# Action demandée 1
Recopiez mot pour mot le passage de l'extrait sur l'immortalité qui va de « Alors si tout » à « de son évolution. ».
# Action demandée 2
S'il vous plaît, réduisez à une courte liste le paragraphe de l'extrait sur l'immortalité qui commence par « Dans le monde du travail », en conservant ses faits principaux.

# Extrait fourni
>>>>
Mais poussons le raisonnement plus loin : de même qu’avoir un enfant est perpétuellement remis à plus tard, il en va de même pour beaucoup de nos projets personnels. En effet, beaucoup de ce que nous faisons dans notre vie est conditionné par notre âge. Les sportifs de haut niveau, par exemple, s’investissent au maximum car ils savent que leur carrière s’arrêtera vite, généralement à 30 ans. Au delà ils ne peuvent plus tenir la comparaison avec leurs concurrents plus jeunes donc plus performants.
Alors si tout le monde a toujours 25 ans ? On peut potentiellement entamer une carrière exigeante - au plan sportif mais pas seulement - à n’importe quel moment. Du coup, une fois disparue la pression du temps qui passe, le découragement est massif. La vie sociale devient moins trépidante : moins de gens font des études, moins de personnes essaient de se dépasser dans leur domaine. Il en résulte un ralentissement de la société, de son évolution.
Stagnation et révolutions
Dans le monde du travail, l’immortalité pose aussi un problème majeur dans les rapports hiérarchiques : vous ne mourrez plus, mais votre chef non plus. Vos chances de prendre sa place un jour deviennent alors très faibles. Changer de poste devient beaucoup plus difficile, car les bonnes places disponibles sont rares.
Les carrières se figent, entrainant une frustration croissante, car l’homme vit d’espoir et a besoin de perspectives pour se motiver – c’est d'ailleurs l’un des facteurs ayant provoqué la chute du communisme.
En politique aussi, les mêmes dirigeants deviennent indéboulonnables. A chaque élection par exemple, la formule « on prend les mêmes et on recommence » , d'ordinaire un peu abusive, décrit maintenant ce qui se passe, littéralement. Les élites s’accrochent à leur pouvoir et il n’y a plus guère que la force pour les en déloger.
Du coup, avec le temps, ces phénomènes entrainent des révolutions dans des pays qui, avant l’immortalité, n’en avaient jamais connues. Voir des guerres civiles, car non seulement les citoyens se révoltent contre leurs dirigeants, mais aussi les salariés contre leurs patrons, les chômeurs contre les salariés… En clair, tous ceux qui n’ont pas quelque chose contre ceux qui l’ont et ne veulent pas le partager ou y renoncer.
A ce tableau déjà pas très brillant, ajoutons que la stagnation des hommes implique aussi celle des idées. Le célèbre physicien allemand Max Planck expliquait ainsi que la disparition d’une génération est malheureusement une bonne chose : elle emporte avec elle ses préjugés et son formatage intellectuel, tandis que celle qui la remplace est élevée dans des idées nouvelles qui peuvent ainsi s’imposer.
<<<<
# Documents à étudier
>>>>
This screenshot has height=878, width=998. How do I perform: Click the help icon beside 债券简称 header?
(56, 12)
<<<<
>>>>
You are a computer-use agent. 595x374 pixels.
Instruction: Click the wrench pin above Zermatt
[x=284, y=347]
<<<<
# Résultat produit 1
Alors si tout le monde a toujours 25 ans ? On peut potentiellement entamer une carrière exigeante - au plan sportif mais pas seulement - à n’importe quel moment. Du coup, une fois disparue la pression du temps qui passe, le découragement est massif. La vie sociale devient moins trépidante : moins de gens font des études, moins de personnes essaient de se dépasser dans leur domaine. Il en résulte un ralentissement de la société, de son évolution.

# Résultat produit 2
- L'immortalité pose un problème majeur dans les rapports hiérarchiques, car ni vous ni votre chef ne mourez plus.
- Vos chances de prendre un jour sa place deviennent très faibles.
- Changer de poste devient beaucoup plus difficile, car les bonnes places disponibles sont rares.